In his public advocacy, Conzatti appeals to public consensus. He repeatedly said in an interview that “Idaho parents” don’t want their kids exposed to drag shows (a fate they can easily avoid by not taking them to drag shows). But the real basis for the proposed law is Deuteronomy 22:5, which declares that it is an abomination for one gender to wear the other’s clothing, as he explained in a recent podcast aimed at his fundamentalist audience.

“Civil use of the (Old Testament) law is affirmed in the New Testament. …” Conzatti said. “Government is supposed to use the law of God to restrain evil, to create the conditions for human flourishing because if people know that if they violate the law, government is going to come in and enforce penalties.”

Such laws would put in place criminal penalties not only for drag, but for being gay, premarital sex, adultery, disobeying one’s parents and many other things (one clear near-term priority, laid out in candidate surveys and recent podcasts, is removing exceptions for rape and incest from the abortion ban).

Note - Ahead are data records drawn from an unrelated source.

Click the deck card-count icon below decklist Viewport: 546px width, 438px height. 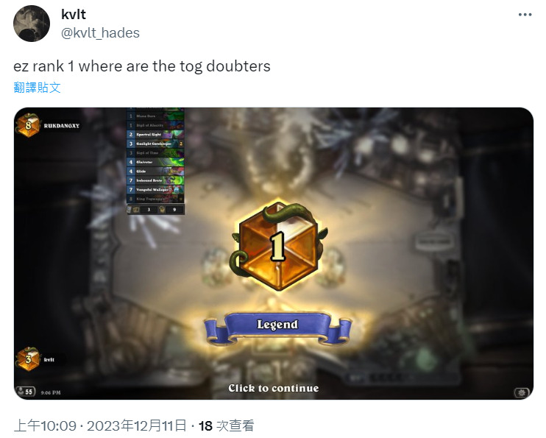click(x=135, y=209)
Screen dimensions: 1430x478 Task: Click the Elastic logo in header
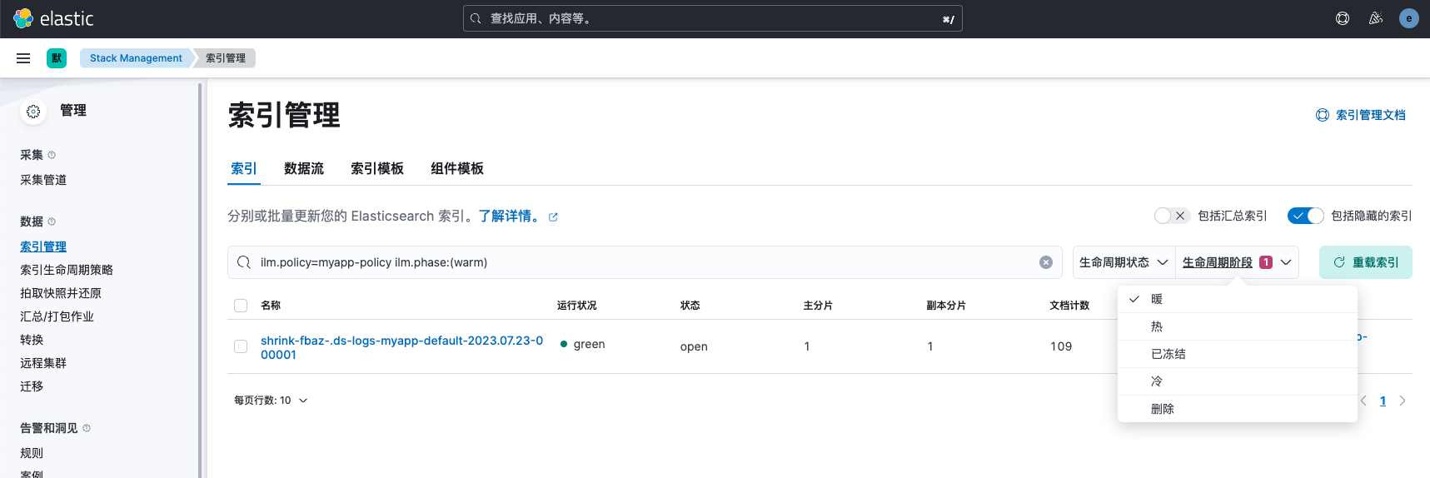tap(53, 18)
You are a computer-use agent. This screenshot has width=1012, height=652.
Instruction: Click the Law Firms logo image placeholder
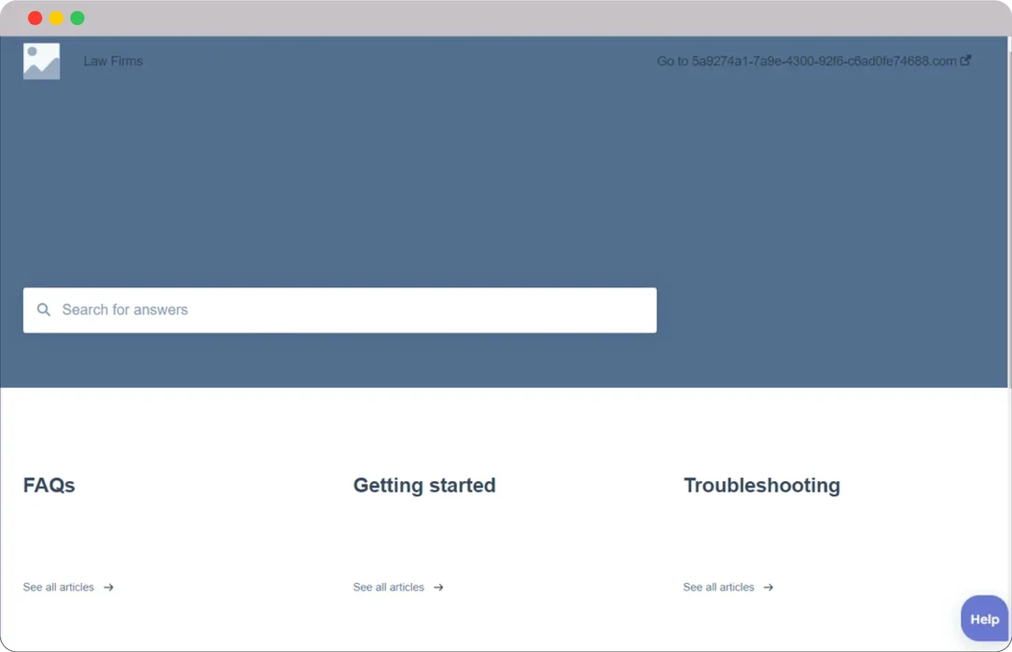(x=41, y=60)
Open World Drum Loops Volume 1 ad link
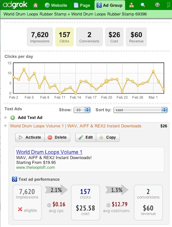Image resolution: width=172 pixels, height=227 pixels. click(49, 152)
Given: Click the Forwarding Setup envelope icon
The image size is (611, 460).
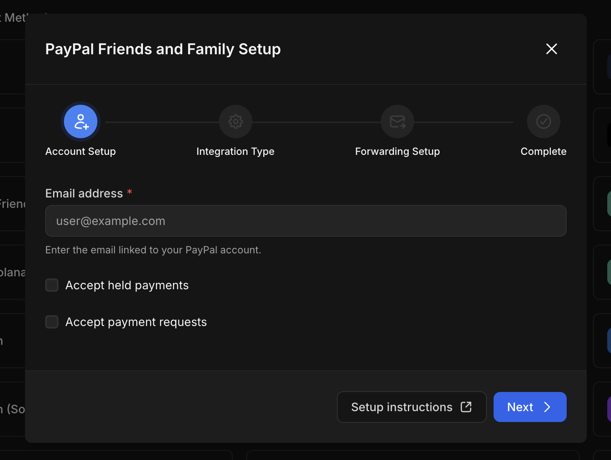Looking at the screenshot, I should coord(397,121).

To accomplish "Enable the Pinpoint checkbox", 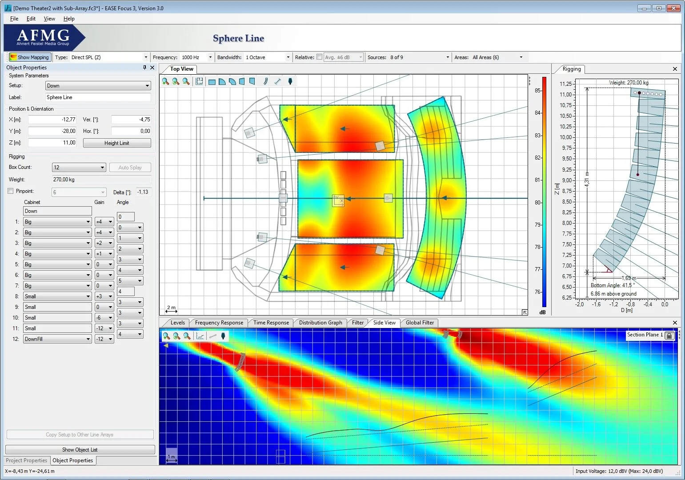I will (10, 191).

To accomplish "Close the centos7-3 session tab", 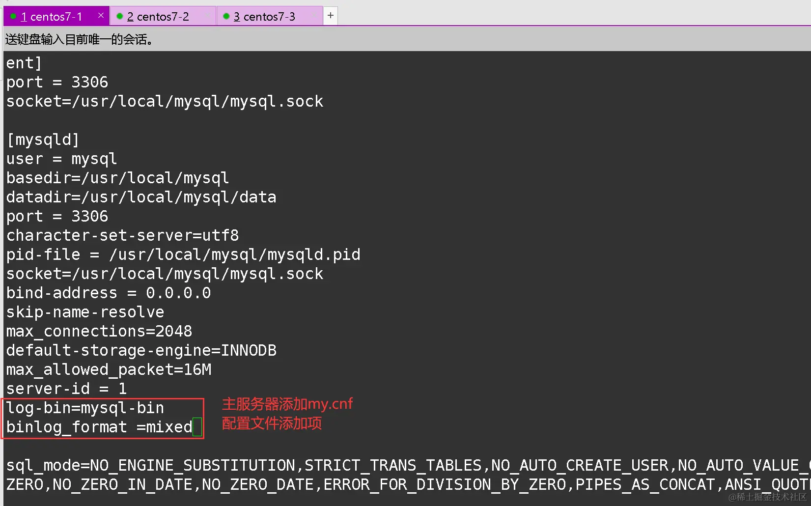I will pyautogui.click(x=314, y=16).
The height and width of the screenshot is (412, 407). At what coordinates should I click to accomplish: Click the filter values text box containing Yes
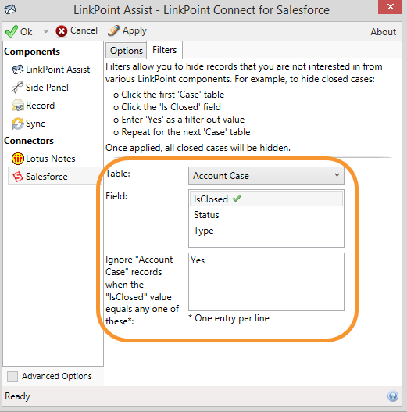coord(266,281)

The biblical penalty for many of these “crimes” is death by stoning. Would Conzatti require disobedient children to be slowly bludgeoned to death at the city gates with rocks?

Don’t worry, Conzatti replied. God intends these to be maximal penalties, not mandatory penalties. So certainly the state will impose criminal penalties for adultery and disobeying one’s parents, but they may well fall short of death by torture.

And Conzatti gave assurances that those with religious views other than his have a future in a nation governed by Christian law.

“A Christian nation is the most tolerant,” he said.

But he also emphasized that “not all religions are created equal.”

The Mormon question

This should give many Idahoans — including many conservative, religious Idahoans — reasons to worry.

Idaho has a very specific history of religious persecution, one that could easily be revived by the rise of a fundamentalist Christian nationalism: persecution of members of the Church of Jesus Christ of Latter-day Saints. Idaho initially denied Latter-day Saints the vote, the right to hold office and the right to serve on a jury.

Before hopping on board with Conzatti’s agenda, LDS lawmakers should ask themselves how long their worship and religious practice could last under the theocracy it aims toward.

Though Latter-day Saints nearly universally consider themselves Christians, one-third of non-Mormon Christians do not consider Mormons to be Christians, according to Pew polls. And a poll by an affiliate of the Southern Baptist Convention — the largest evangelical denomination — found three-quarters of protestant pastors do not consider Mormons to be Christians.

Among those with these beliefs is Pastor Toby Sumpter, a recent guest on Conzatti’s podcast dealing with the law of God in the public square. He posed the question: Why follow Christian law, rather than some other religious law?

“What God sent his son to die for you?” Sumpter answered. “What God took the curse of rebel men and women? What God endured that for you? The only God is the triune God, the Christian God. The Muslim God did not send his son for you.

“The Mormon God did not send his son to die for you.”

If this interpretation of Christianity were the basis for the law of the land, would Latter-day Saints be included in it? Would they get a seat on the equivalent of Iran’s Guardian Council, a group of religious scholars who determine religious law? Would they be merely “tolerated” as a secondary faith? Or would they be persecuted?

History suggests the second category progresses naturally to the third. The constitution of Iran recognizes Jews as a protected religious minority with full rights of religious worship, practice and education. Jews nonetheless fell under immediate persecution after the Iranian revolution, which has not relented for a half-century.

Today, the target of persecution is the LGBTQ community. Do not rest assured that it will end there.

Bryan Clark is an opinion writer for the Idaho Statesman based in eastern Idaho.